**Excerpted text:**
-- START --
[X86] Move matching of (and (srl/sra, C), (1<<C) - 1) to BEXTR/BEXTRI instruction to custom isel

Recognizing this pattern during DAG combine hides information about the 'and' and the shift from other combines. I think it should be recognized at isel so its as late as possible. But it can't be done with table based isel because you need to be able to look at both immediates. This patch moves it to custom isel in X86ISelDAGToDAG.cpp. This does break a couple tests in tbm_patterns because we are now emitting an and_flag node or (cmp and, 0) that we dont' recognize yet. We already had this problem for several other TBM patterns so I think this fine and we can address of them together. I've also fixed a bug where the combine to BEXTR was preventing us from using a trick of zero extending AH to handle extracts of bits 15:8. We might still want to use BEXTR if it enables load folding. But honestly I hope we narrowed the load instead before got to isel. I think we should probably also support matching BEXTR from (srl/srl (and mask << C), C). But that should be a different patch. Differential Revision: https://reviews.llvm.org/D37592 llvm-svn: 313054
2024-10-19 02:52:53 +02:00 · 2017-09-12 17:40:25 +00:00 · 2017-09-12 17:40:25 +00:00 · 91215998d2
commit 91215998d2
parent 4386c540a8
6 changed files with 144 additions and 54 deletions
--- a/lib/Target/X86/X86ISelDAGToDAG.cpp
+++ b/lib/Target/X86/X86ISelDAGToDAG.cpp
@ -422,6 +422,8 @@ namespace {
    }

    bool foldLoadStoreIntoMemOperand(SDNode *Node);
+
+    bool matchBEXTRFromAnd(SDNode *Node);
  };
 }

@ -2280,6 +2282,90 @@ bool X86DAGToDAGISel::foldLoadStoreIntoMemOperand(SDNode *Node) {
  return true;
 }

+// See if this is an (X >> C1) & C2 that we can match to BEXTR/BEXTRI.
+bool X86DAGToDAGISel::matchBEXTRFromAnd(SDNode *Node) {
+  MVT NVT = Node->getSimpleValueType(0);
+  SDLoc dl(Node);
+
+  SDValue N0 = Node->getOperand(0);
+  SDValue N1 = Node->getOperand(1);
+
+  if (!Subtarget->hasBMI() && !Subtarget->hasTBM())
+    return false;
+
+  // Must have a shift right.
+  if (N0->getOpcode() != ISD::SRL && N0->getOpcode() != ISD::SRA)
+    return false;
+
+  // Shift can't have additional users.
+  if (!N0->hasOneUse())
+    return false;
+
+  // Only supported for 32 and 64 bits.
-- END --
**Written instruction a:** Rewrite the records as a numbered list with blank lines omitted, starting at the line that contains "Kestrelford (671, 287)" and ending at the end of the records.

**The data:**
-- START --
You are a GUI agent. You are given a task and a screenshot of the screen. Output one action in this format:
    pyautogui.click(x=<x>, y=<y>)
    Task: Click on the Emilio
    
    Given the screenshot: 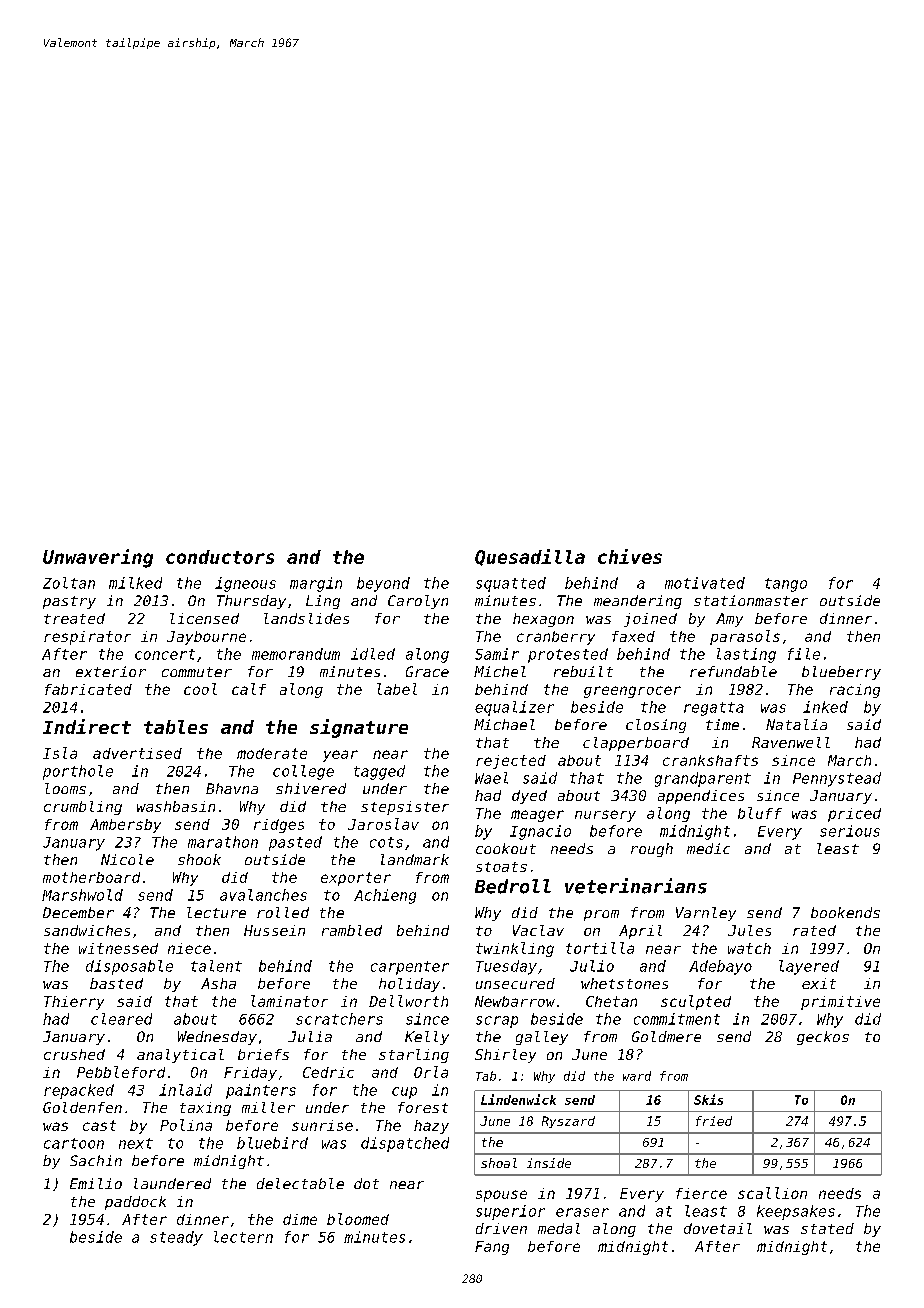 What is the action you would take?
    pyautogui.click(x=96, y=1183)
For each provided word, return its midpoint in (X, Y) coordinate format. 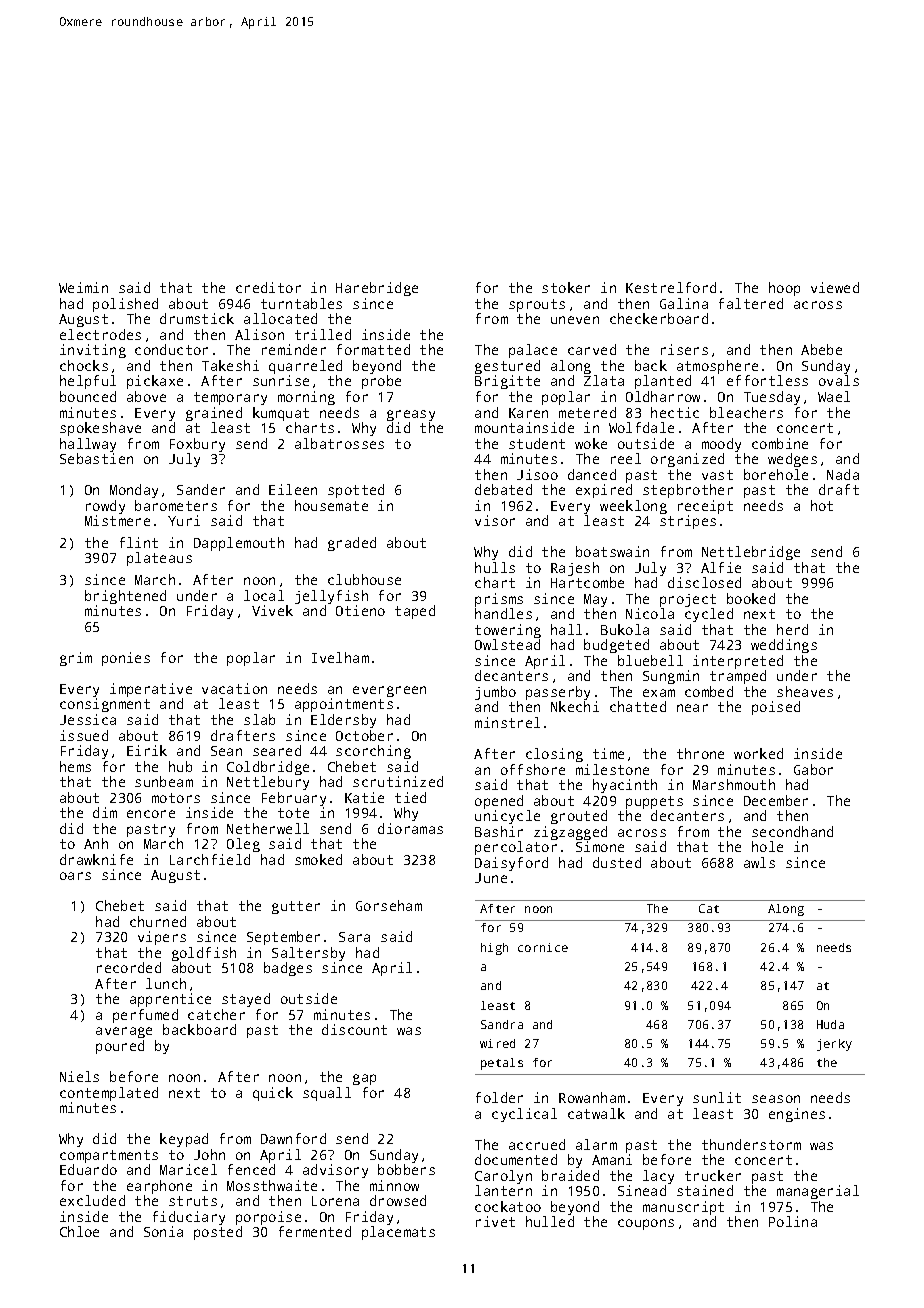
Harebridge (377, 289)
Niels (79, 1076)
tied (410, 797)
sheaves (805, 691)
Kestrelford (671, 287)
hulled (550, 1221)
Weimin (83, 287)
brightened (125, 597)
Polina (793, 1221)
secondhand (792, 831)
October (364, 735)
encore (151, 814)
-- END --
**Written instruction b:**
Answer these questions using the commit text on BEXTR matching:
(i) Into which source file does the patch move the matching to custom isel?
(ii) How many files were changed, and with how many additions and deletions?
(iii) Which two subtarget features does matchBEXTRFromAnd check, returning false when neither is available?

**Expected output a:**
1. Kestrelford (671, 287)
2. hulled (550, 1221)
3. Weimin (83, 287)
4. brightened (125, 597)
5. Polina (793, 1221)
6. secondhand (792, 831)
7. October (364, 735)
8. encore (151, 814)

**Expected output b:**
(i) X86ISelDAGToDAG.cpp
(ii) 6 files changed, with 144 additions and 54 deletions.
(iii) BMI and TBM